PROBLEM:
Copy the rows word for word, from the line with "Where should I click to: Click the right" up to and including the line with "pyautogui.click(x=352, y=622)", leaving the pictures out of your answer.

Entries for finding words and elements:
◆ ◆ ◆ ◆
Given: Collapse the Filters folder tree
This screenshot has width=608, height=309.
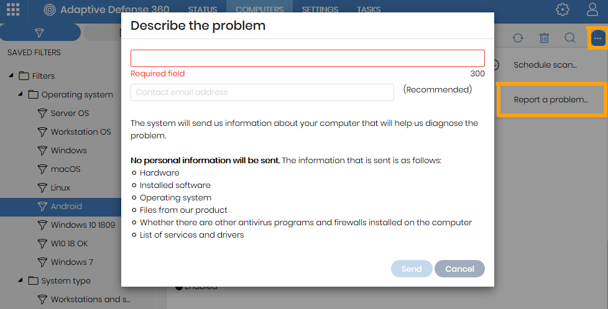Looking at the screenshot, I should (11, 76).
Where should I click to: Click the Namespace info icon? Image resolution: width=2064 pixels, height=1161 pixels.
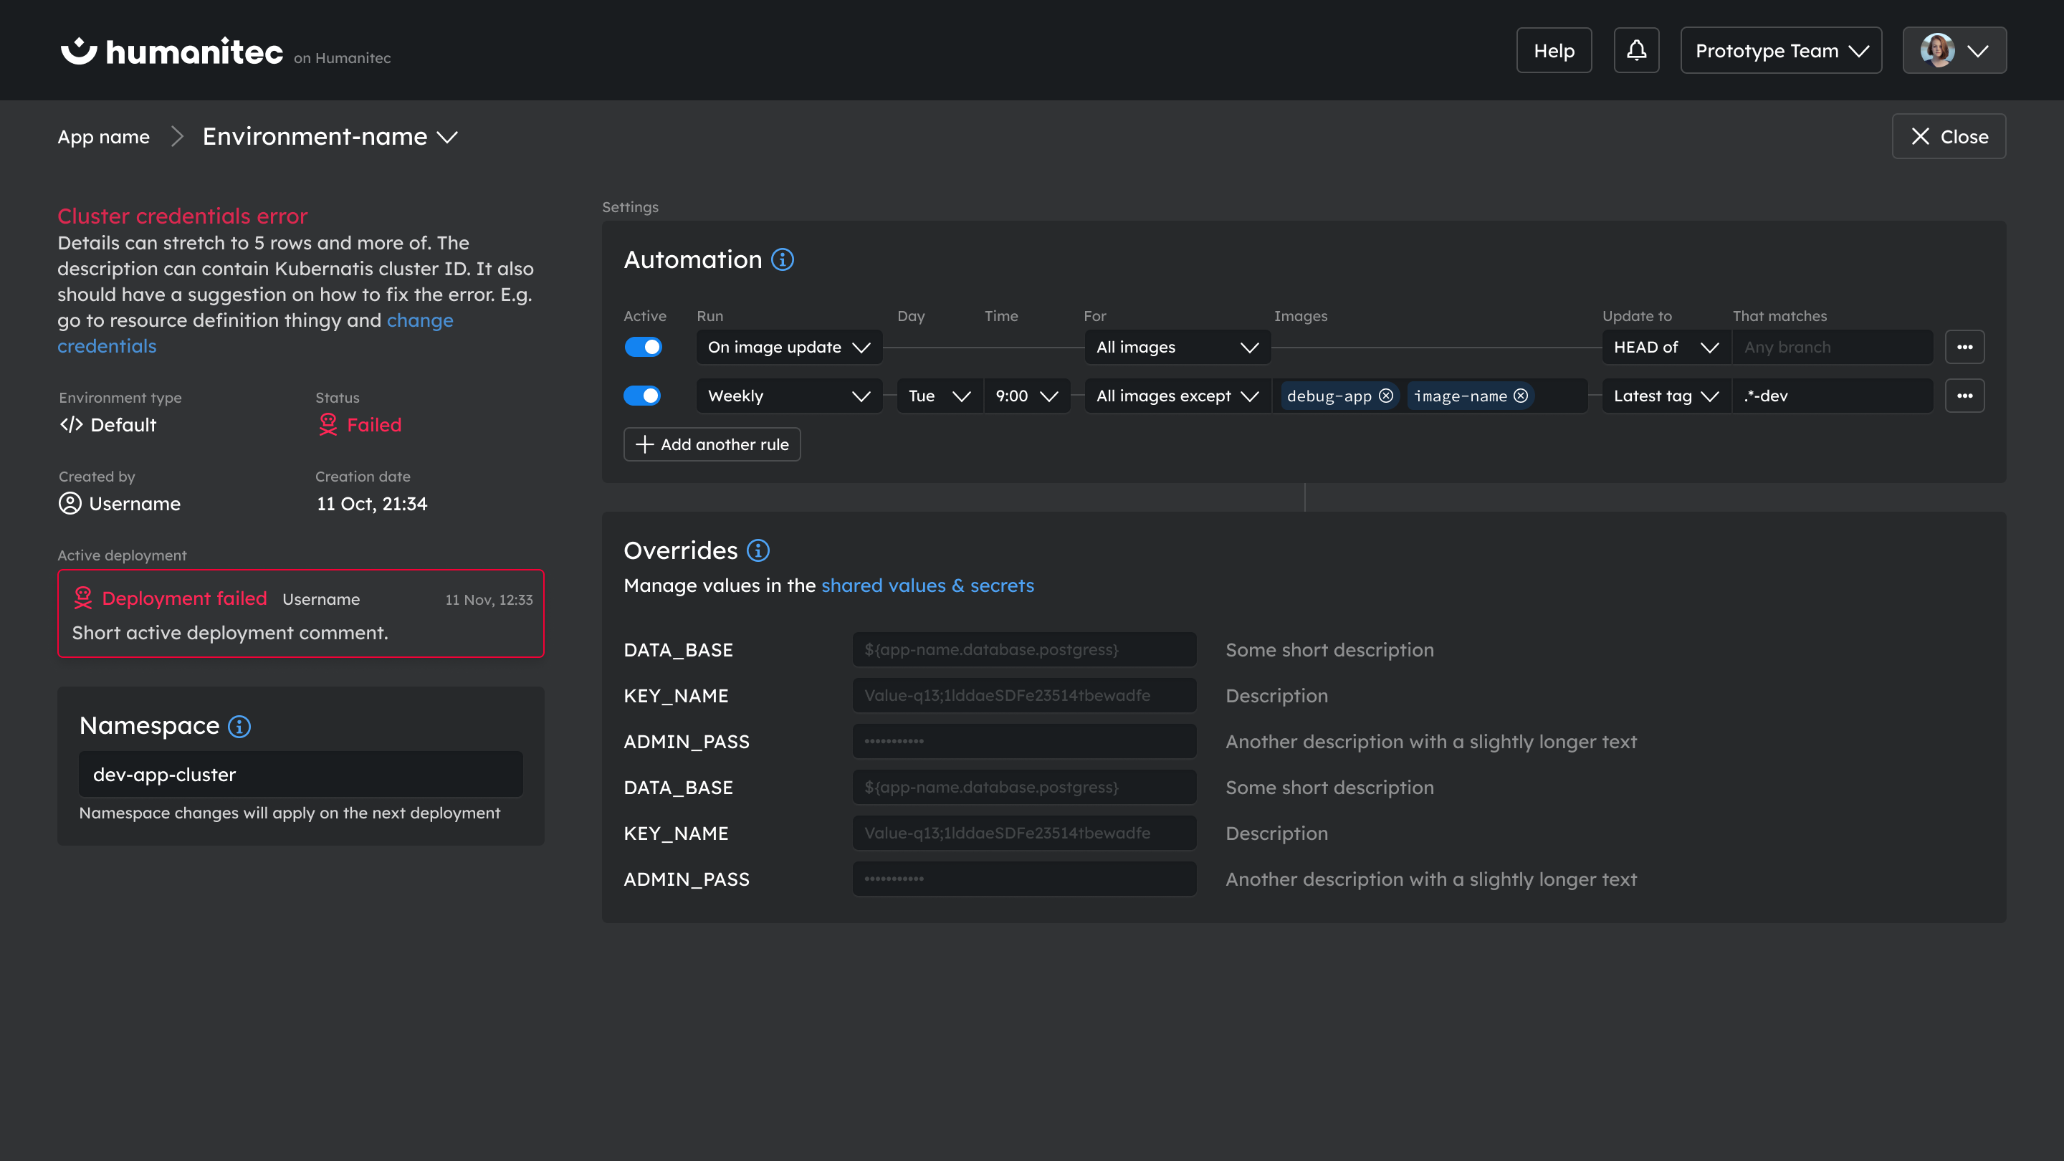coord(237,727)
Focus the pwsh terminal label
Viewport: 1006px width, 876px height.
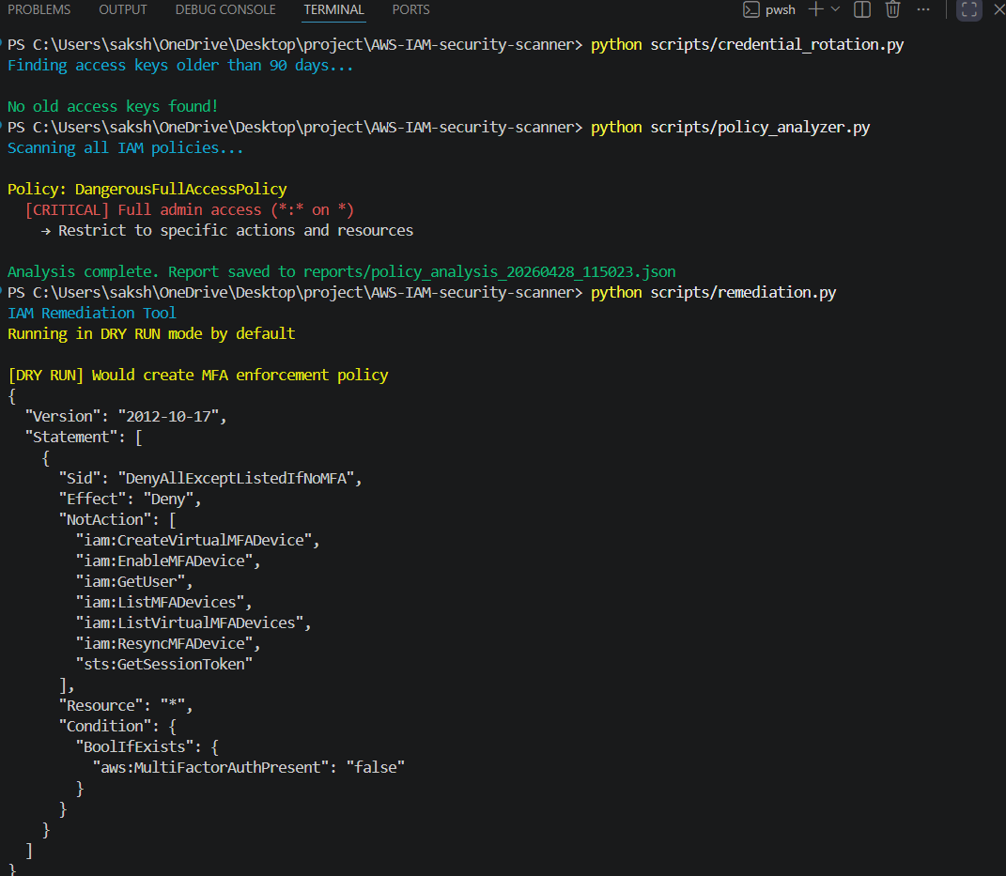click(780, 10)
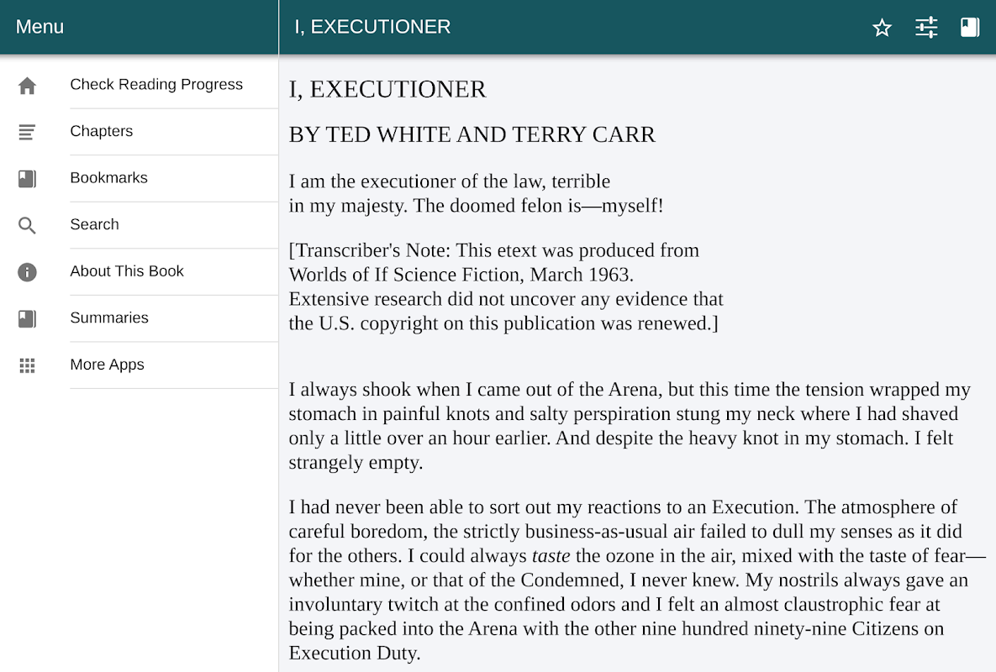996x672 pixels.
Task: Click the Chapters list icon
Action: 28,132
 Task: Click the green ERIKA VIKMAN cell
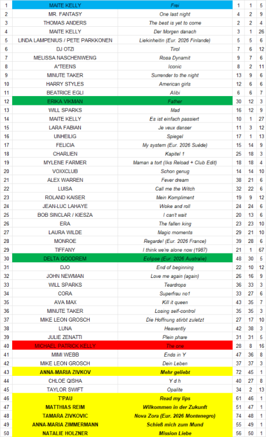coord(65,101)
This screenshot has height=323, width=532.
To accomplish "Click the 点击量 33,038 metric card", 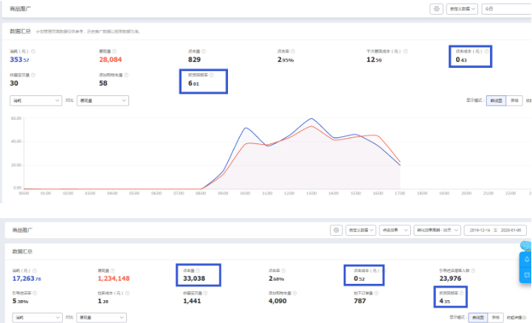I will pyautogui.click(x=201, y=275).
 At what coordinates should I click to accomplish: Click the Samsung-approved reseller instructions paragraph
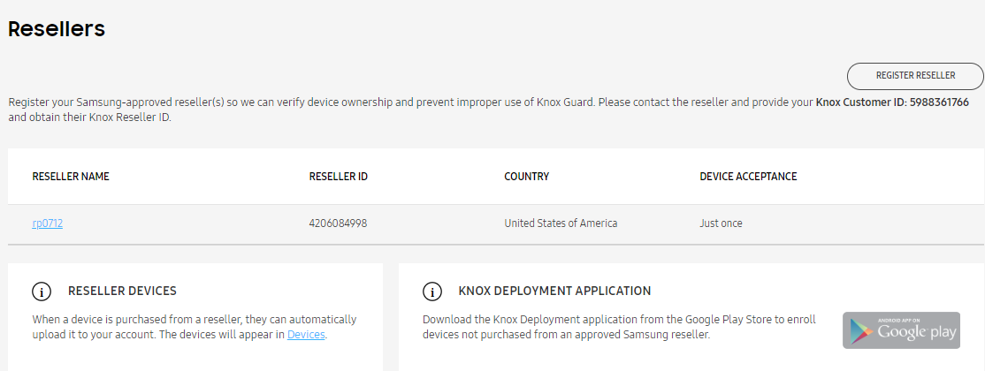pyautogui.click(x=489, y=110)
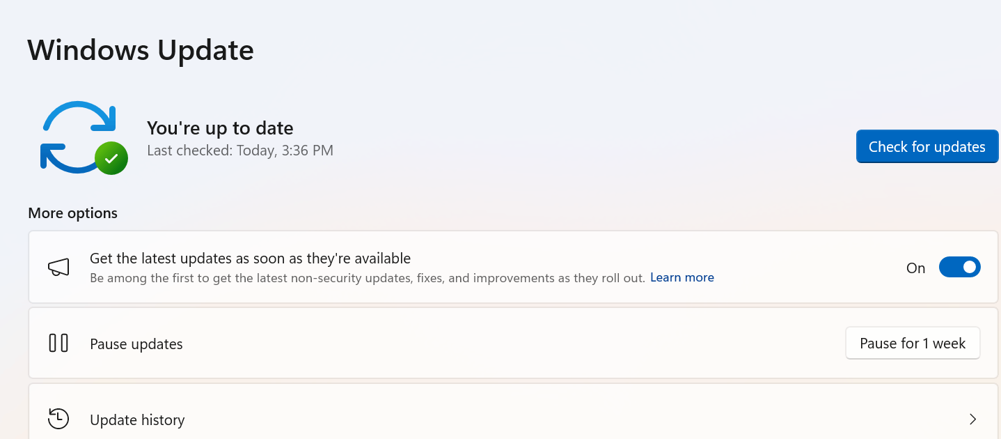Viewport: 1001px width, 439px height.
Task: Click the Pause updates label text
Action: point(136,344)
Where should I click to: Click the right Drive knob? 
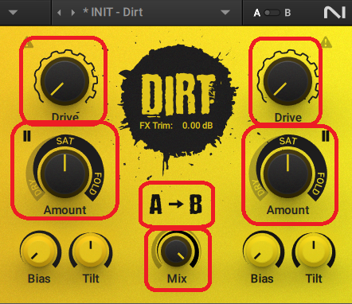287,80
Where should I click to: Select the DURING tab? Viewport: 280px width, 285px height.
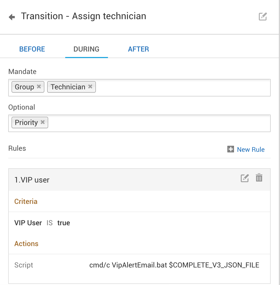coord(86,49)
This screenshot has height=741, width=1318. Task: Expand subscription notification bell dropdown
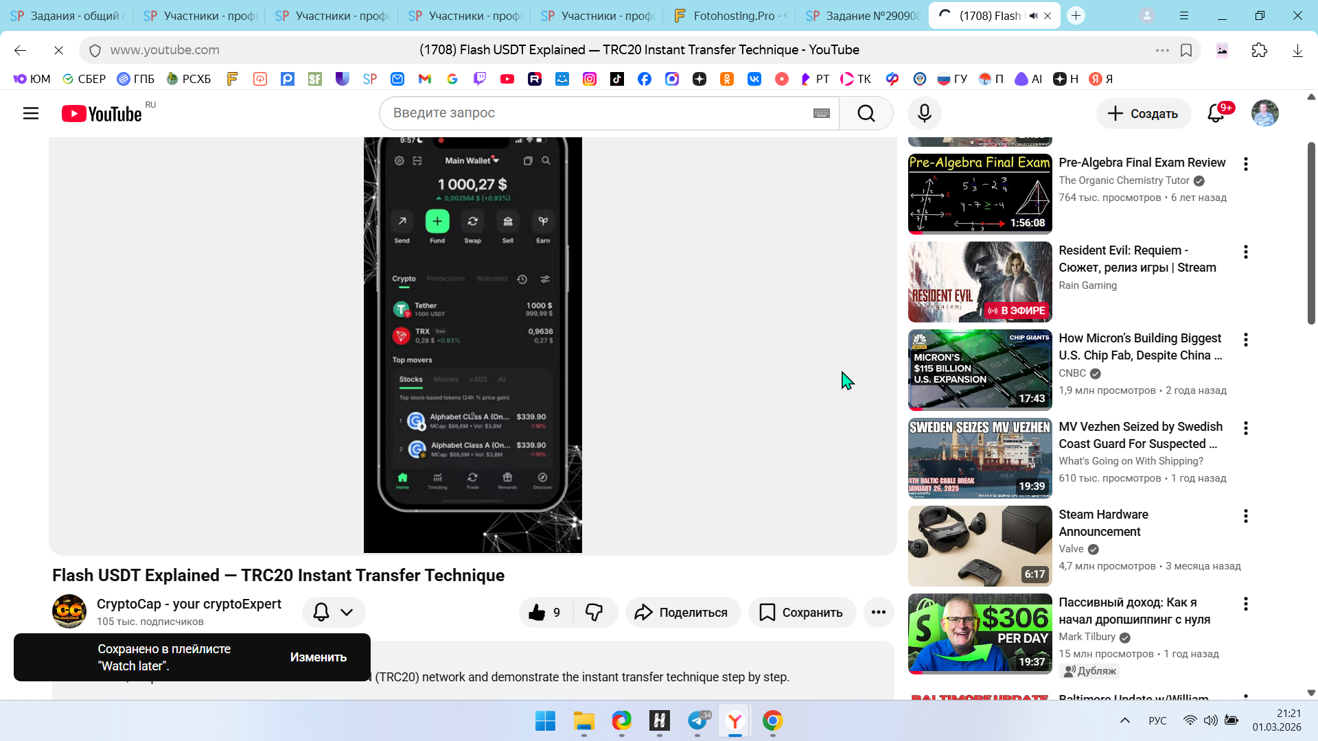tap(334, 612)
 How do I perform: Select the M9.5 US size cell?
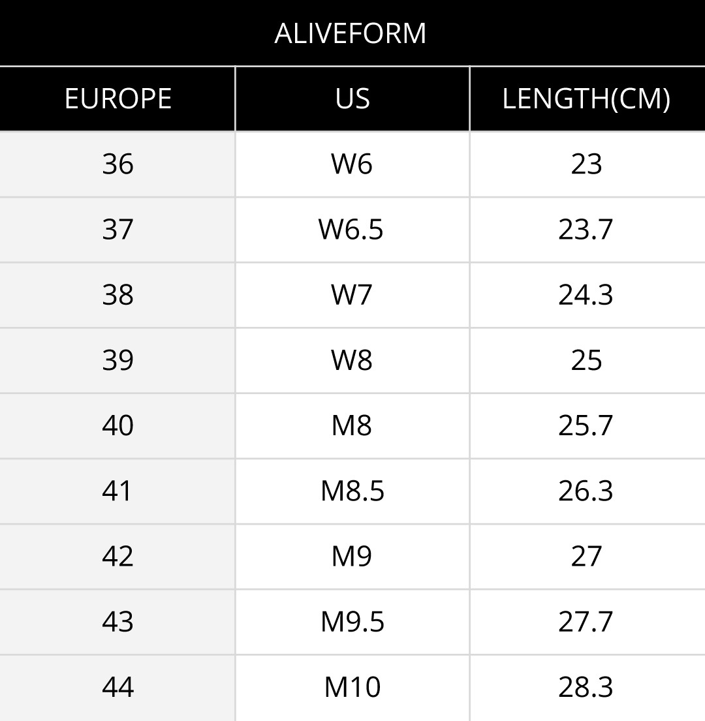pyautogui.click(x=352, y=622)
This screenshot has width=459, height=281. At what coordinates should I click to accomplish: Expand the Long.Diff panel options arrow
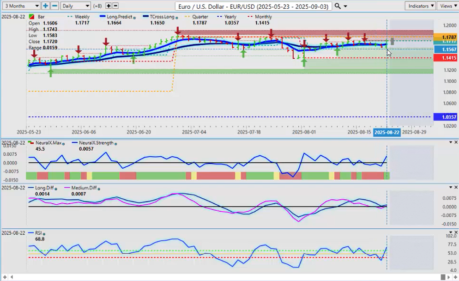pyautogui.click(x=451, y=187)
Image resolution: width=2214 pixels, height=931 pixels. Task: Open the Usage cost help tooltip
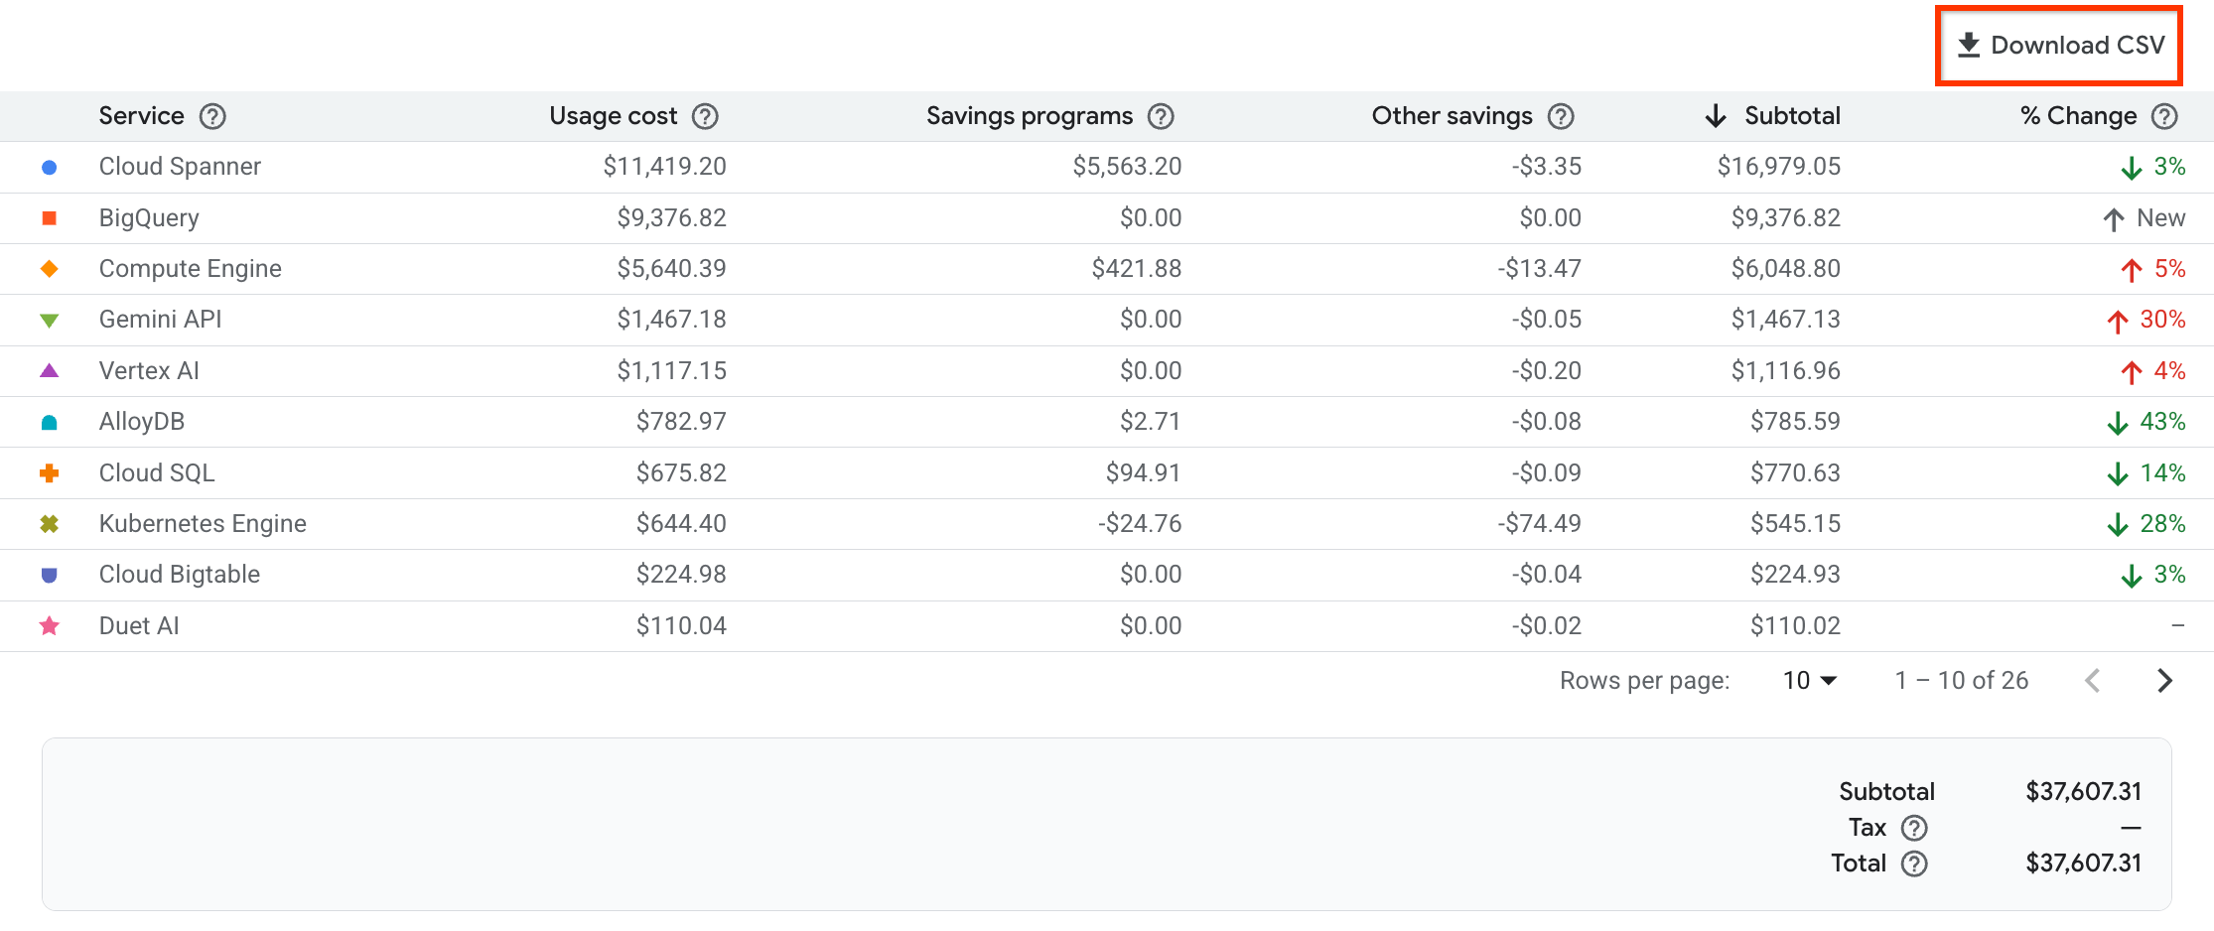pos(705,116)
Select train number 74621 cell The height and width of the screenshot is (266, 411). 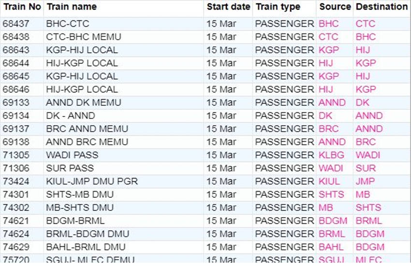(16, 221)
◆ ◆ ◆ ◆
COMPLETED EXERCISE:
Where should I click to: Click the right Drive knob? 
287,80
Where should I click to: Select the DURING tab? Viewport: 280px width, 285px height.
coord(86,49)
This screenshot has height=741, width=1318. Task: Expand subscription notification bell dropdown
tap(334, 612)
 How do I perform: Select the M9.5 US size cell?
pyautogui.click(x=352, y=622)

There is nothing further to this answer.